American Amnesia and the Unaddressed Legacy of the Iraq War

By Alex Mayyasi | July 30, 2009 at 2:44 pm

“Having spent the better part of the Bush era arguing foreign policy with a fury not seen since Vietnam, Americans have settled on a remarkably durable consensus: It was a mistake. We’re winning. Let’s leave.” ~Ross Douthat

We can never be sure of the alchemy by which historical conflicts and experiences influence the decision making of national leaders in comparable situations. Were it not for the rapid escalation of World War I, would European leaders have proved as cautious in appeasing Hitler? But alternatively, Soviet defeat in Afghanistan and the American humiliation in Vietnam did not deter the Bush Administration from trying to tame Afghanistan and Iraq.

As for the legacy of the current war in Iraq, one aspect of its legacy in foreign policy decision-making seems clear – that no one is considering it.

Since 2003, the Fertile Crescent has been the setting of a great test of Neoconservative American foreign policy. This grand Neoconservative vision, resurgent and emboldened in the 90’s by America’s triumph over the Soviets, calls for “a Reaganite policy of military strength and moral clarity.” That is, a foreign policy of an American hegemon exerting global leadership and moral superiority, protecting fellow democracies while utilizing strong military intervention against hostile regimes to recast them in America’s own democratic image.

As President Clinton prepared for his 1998 State of the Union, he received a letter signed by a score of prominent Neoconservatives. Citing the inevitability of Saddam Hussein producing weapons of mass destruction, destabilizing the Middle East, threatening the safety of our troops and allies in the region, and cutting off the oil supply, they urged Clinton “to turn [his] Administration’s attention to implementing a strategy for removing Saddam’s regime from power,” a strategy that “will require a full complement of diplomatic, political and military efforts.”

Three years later, the signers of this letter populated Washington with only a Texas cowboy between them and control of the American war machine: Dick Cheney was Vice-President, Donald Rumsfeld the Secretary of Defense, Paul Wolfowitz his Deputy, and Elliott Abrams Special Assistant to the President and a National Security Council member. When September 11 introduced the Middle East to the national consciousness as a land of sinister threats, it offered the opportunity to push their Neoconservative vision into action.

Not long ago, this vision appeared to have been torn asunder by IED’s and lying dead in the ethnically charged landscape of Iraq – de-legitimized by its failed implementation as Iraq descended into chaos and civil war. The Neoconservatives planning and running Operation Iraqi Freedom were criminally negligent, arrogant, unprepared and perhaps even corrupt in a plethora of ways so well discussed in the last several years they need not be repeated, although it can largely be summed up by an Army lieutenant colonel’s presentation to war planners days before the invasion, which described post-invasion re-construction plans as “To be provided.” They never were.

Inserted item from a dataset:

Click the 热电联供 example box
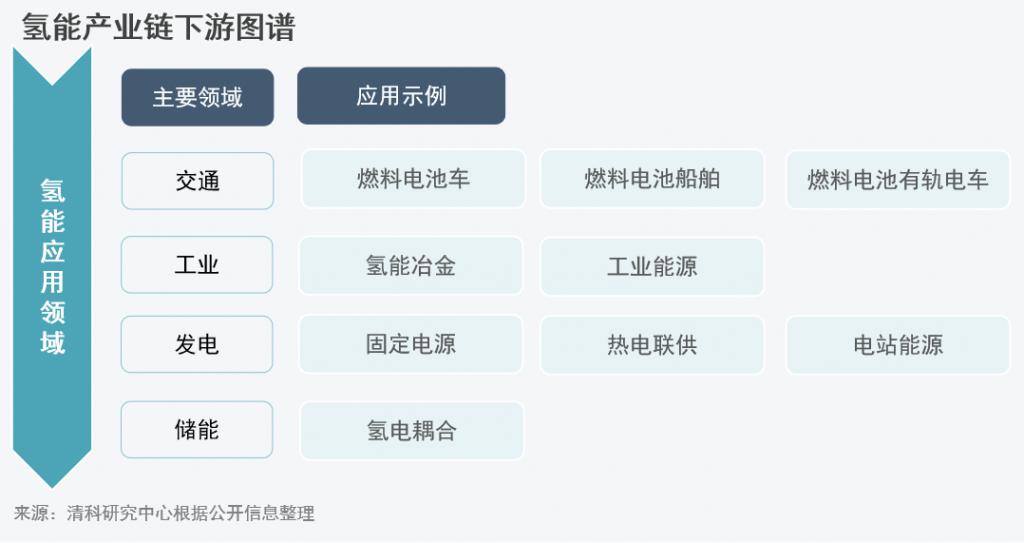1024x543 pixels. pos(652,345)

But the surge no longer reflects President Bush going down with the Neoconservative ship. Competent US military personnel, reconstruction experts and Iraqi citizens have wrought an amazing transformation, achieving modest successes in Iraq. I began this post with a quote by journalist Ross Douthat describing the collective American reaction to success in Iraq: relief and an attempt at amnesia. But lurking behind this collective silence on the meaning of Iraq remains the question of whether continued improvements will redeem Neoconservatism’s ideals and principles, and whether it will allow this strongly interventionist foreign policy, which simultaneously promotes American democracy, values and interests, to re-enter the decision making calculus of American leaders.

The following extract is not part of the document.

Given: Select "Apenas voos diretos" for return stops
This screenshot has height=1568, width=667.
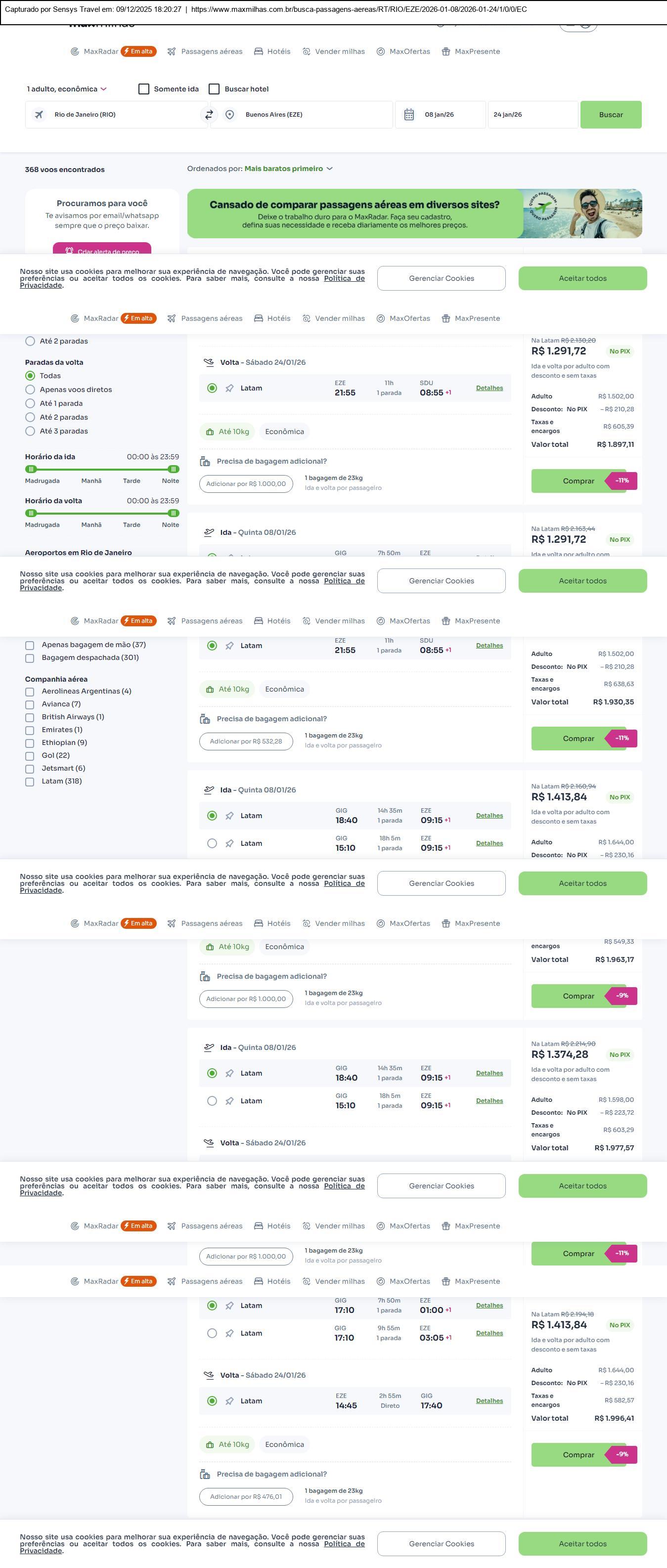Looking at the screenshot, I should pyautogui.click(x=30, y=390).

While our collective silence on Iraq leaves the fate of Neoconservativism unclear, the events unfolding there hold implications for other foreign policies. The Neocons have no monopoly on interventionism as a policy tool. American intervention has long been advocated, simply without the Neoconservative military focus and assumed moral clarity/superiority. The chaos of 2003-2006 Iraq has hurt prospects for more modest interventionists – realists advocating intervention to maintain international stability and idealists advocating intervention for democracy or human rights promotion. In addition, the forum in this past Boston Review contains a number of prominent political scientists who believe that interventions in one form or another could be the best hope for ending civil conflict and bringing development to the world’s “Bottom Billion.” Without dialogue, the differences between these approaches and the Neoconservativism that resulted in Iraq’s failures will be neither addressed nor discerned.

We are silent today, but the question remains: as history plays out in the keystone country of the Middle East, what will it mean for the foreign policy of the world’s superpower?

Bibliographical note: I drew extensively on Gilles Kepel’s excellent book The War for Muslim Minds: Islam and the West in writing this post. For further reading on Neoconservative intentions in the Middle East, see Wolfowitz’s leaked “US Defense Planning Guidance” and this Neoconservative memo for Israeli leaders, “A Clean Break: A New Strategy for Securing the Realm.”